» **Directions**
Return every line of the data below word for word, but leave the pictures out.
————————
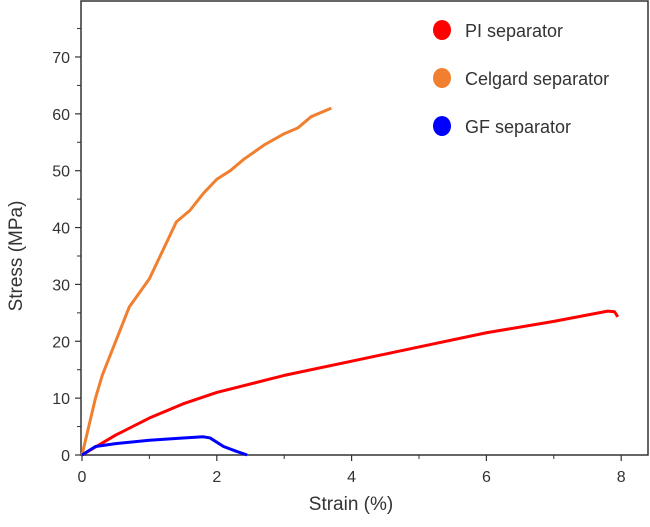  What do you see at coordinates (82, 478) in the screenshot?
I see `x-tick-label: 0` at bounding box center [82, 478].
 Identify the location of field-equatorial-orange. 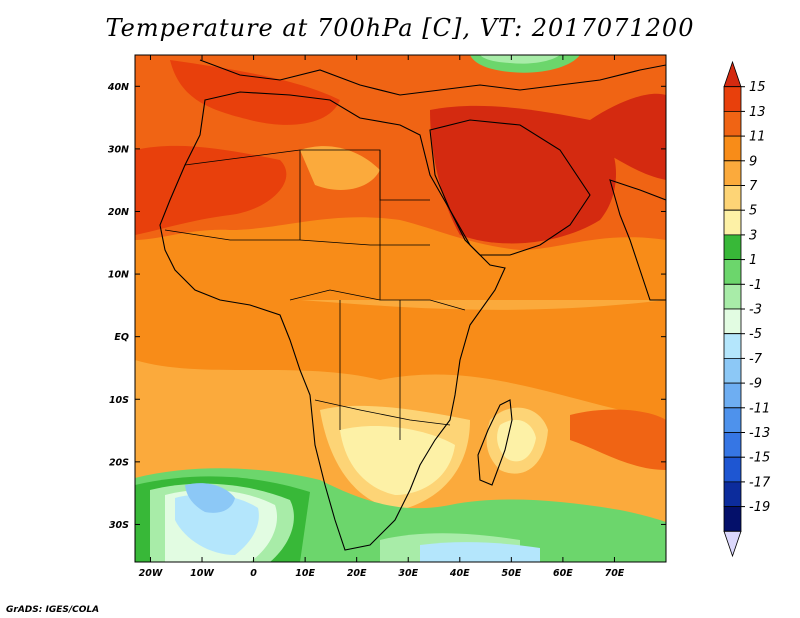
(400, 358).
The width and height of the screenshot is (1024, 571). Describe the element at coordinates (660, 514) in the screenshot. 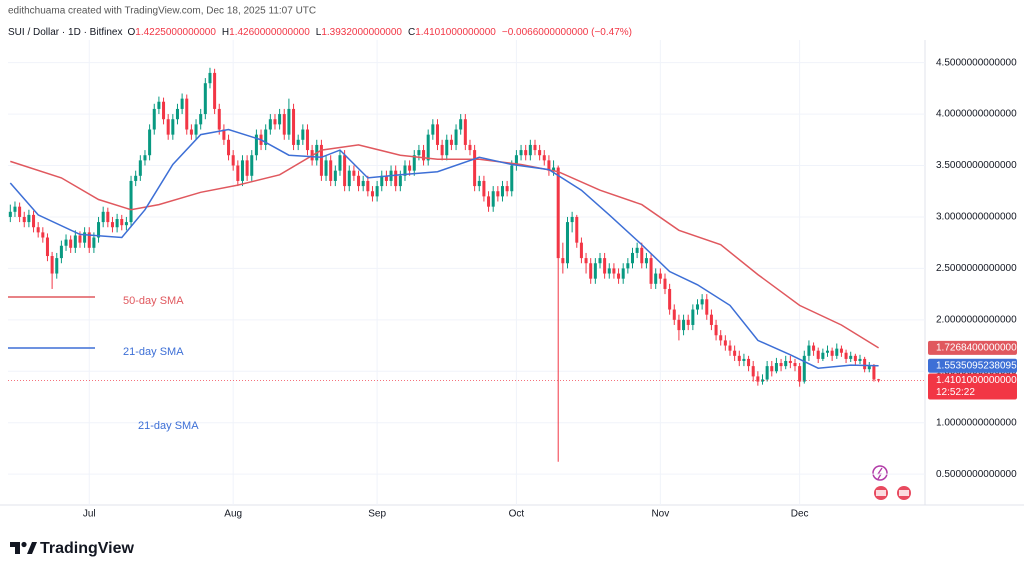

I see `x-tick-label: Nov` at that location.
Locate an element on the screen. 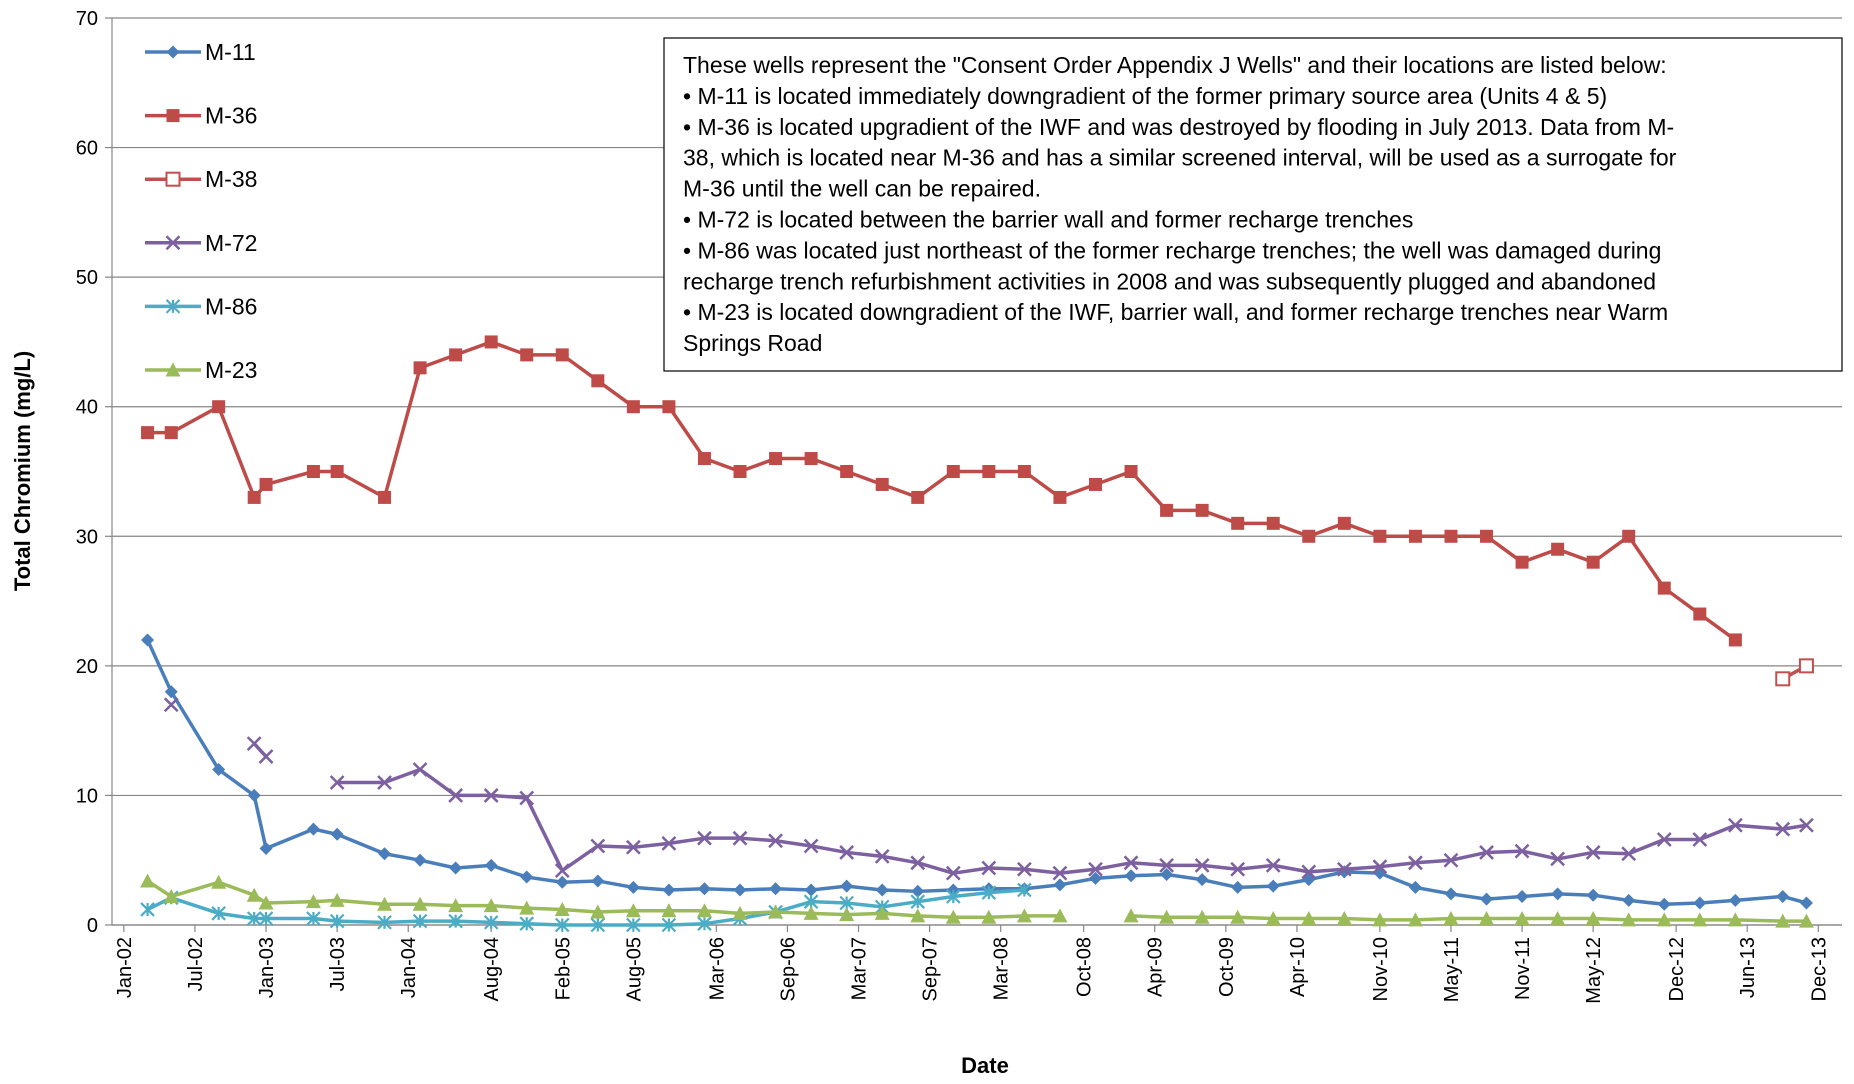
————————
» **Response for this exercise**
  What do you see at coordinates (82, 478) in the screenshot?
I see `x-tick-label: 0` at bounding box center [82, 478].
 Identify the location of field-equatorial-orange. 
(400, 358).
The width and height of the screenshot is (1024, 571). Describe the element at coordinates (660, 514) in the screenshot. 

I see `x-tick-label: Nov` at that location.
Locate an element on the screen. 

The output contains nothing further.